For issuers seeking to comply with the rules, this will be a much more challenging requirement to comply with than prudential requirements, including the requirement to hold at least 30% or – in the case of significant EMTs – 60% of reserves in accounts banking. and divide them among several local banks.
And it will deal a more immediate blow than strict limits on the use of dollar-denominated stablecoins within the EU.
These were designed to force the market to move towards euro-denominated stablecoins, but there isn’t much evidence of this yet.
According to MiCA, no EMT can be offered to the public in the EU and no one can apply for its admission to trading, unless it is issued by an entity incorporated in the EU licensed as a credit or electronic money institution, despite that the authorization regime for cryptocurrency service providers will not come into force until December 30th.
Some of its reserves will also need to be localized, as described above.
It is unclear how foreign issuers of stablecoins such as the dollar-denominated ones that currently dominate the market can continue to serve EU customers with such a regime.
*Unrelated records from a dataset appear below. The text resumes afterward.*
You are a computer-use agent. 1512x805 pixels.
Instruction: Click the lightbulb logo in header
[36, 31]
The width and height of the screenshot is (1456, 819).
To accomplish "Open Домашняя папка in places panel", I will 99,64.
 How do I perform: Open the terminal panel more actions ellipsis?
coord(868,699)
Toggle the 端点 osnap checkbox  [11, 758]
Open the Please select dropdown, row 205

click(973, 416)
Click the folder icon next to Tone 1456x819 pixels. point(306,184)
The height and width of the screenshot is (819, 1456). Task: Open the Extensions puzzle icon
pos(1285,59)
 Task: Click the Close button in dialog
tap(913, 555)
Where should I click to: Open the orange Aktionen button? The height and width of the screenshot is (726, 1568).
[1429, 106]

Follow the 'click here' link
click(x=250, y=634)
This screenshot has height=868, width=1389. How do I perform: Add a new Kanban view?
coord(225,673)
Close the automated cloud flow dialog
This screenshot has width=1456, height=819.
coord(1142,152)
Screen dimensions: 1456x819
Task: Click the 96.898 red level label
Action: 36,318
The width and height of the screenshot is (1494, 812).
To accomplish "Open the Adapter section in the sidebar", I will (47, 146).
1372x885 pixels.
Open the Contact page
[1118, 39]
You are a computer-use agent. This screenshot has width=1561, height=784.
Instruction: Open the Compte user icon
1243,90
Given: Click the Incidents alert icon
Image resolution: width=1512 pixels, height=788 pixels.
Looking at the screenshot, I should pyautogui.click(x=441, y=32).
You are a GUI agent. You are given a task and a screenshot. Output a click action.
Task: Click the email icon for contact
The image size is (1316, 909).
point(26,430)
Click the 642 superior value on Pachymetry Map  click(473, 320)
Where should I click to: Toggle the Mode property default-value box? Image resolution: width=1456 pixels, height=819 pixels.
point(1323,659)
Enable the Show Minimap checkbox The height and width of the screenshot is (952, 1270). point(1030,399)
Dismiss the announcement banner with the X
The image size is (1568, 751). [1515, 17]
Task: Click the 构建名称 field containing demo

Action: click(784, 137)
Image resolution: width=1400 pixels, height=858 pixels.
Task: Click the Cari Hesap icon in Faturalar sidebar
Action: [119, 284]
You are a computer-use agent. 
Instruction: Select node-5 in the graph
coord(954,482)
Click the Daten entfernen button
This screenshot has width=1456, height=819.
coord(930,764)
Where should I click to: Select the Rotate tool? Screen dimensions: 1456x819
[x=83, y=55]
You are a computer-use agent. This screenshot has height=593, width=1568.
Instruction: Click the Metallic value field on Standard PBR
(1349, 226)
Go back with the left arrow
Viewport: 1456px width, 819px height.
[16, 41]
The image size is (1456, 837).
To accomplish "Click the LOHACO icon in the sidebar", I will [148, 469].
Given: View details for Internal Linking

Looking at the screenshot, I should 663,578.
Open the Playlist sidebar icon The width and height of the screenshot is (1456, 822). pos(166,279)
In theory, issuers could move to the EU and distribute EU-issued stablecoins to the rest of the world. But this is highly unlikely in practice.
MiCA’s stringent prudential requirements would place these issuers at a competitive disadvantage in many non-EU markets.
It is also difficult to understand why other jurisdictions do not take “tit for tat” action and require issuers to localize in the same way as the EU, thus fragmenting the market.
An alternative route would be to issue the stablecoin by two parallel entities, one in the EU, from which it would serve EU customers, the other from abroad, to serve customers in the rest of the world.
This option, often touted in crypto circles, is marred by legal and operational complexities that have yet to be convincingly resolved.
There are basically two challenges to face.
The first is to preserve fungibility between two currencies issued by two separate entities, subject to different regulatory requirements and insolvency regimes and backed by different asset pools.
The second is to ensure that EU customers only hold coins issued by the EU entity, including through secondary market trading.
Although this problem is more evident and imminent in the EU than elsewhere, it would be wrong to dismiss it as an EU quirk.
Jurisdictions such as Japan, Singapore, and the United Kingdom are also grappling with the question of how to regulate stablecoins on a global scale.
Regulators need assurances that investors under their watch receive sufficient protections and can redeem their stablecoins at par even in times of crisis, even when the issuer and reserves are kept overseas.
If the history of finance teaches anything, this will only be possible – if ever – when there is sufficient alignment of the rules to allow regulatory deference or equivalence and cooperation between supervisors in different jurisdictions.
Equivalence regimes are more urgent and necessary in the cryptocurrency sector than in other sectors due to the borderless or digital nature of many activities.
Paradoxically, they are also further apart due to the embryonic and fragmented regulatory landscape.
For some reason, MiCA is one of the pieces of EU financial services legislation that does not provide an equivalence regime.
The UK and Singapore also continue to push hard on equivalence agreements, and the effectiveness of Japan’s equivalence mechanism remains to be tested.
Being a pioneer in cryptocurrency regulation, the EU is exposing the conundrum behind the regulation of global stablecoins.
His blunt approach threatens to dislodge a $155 billion market.
We will soon know whether, for stablecoins in the EU, June 30, 2024 is the new January 1, 2000, or something significantly worse.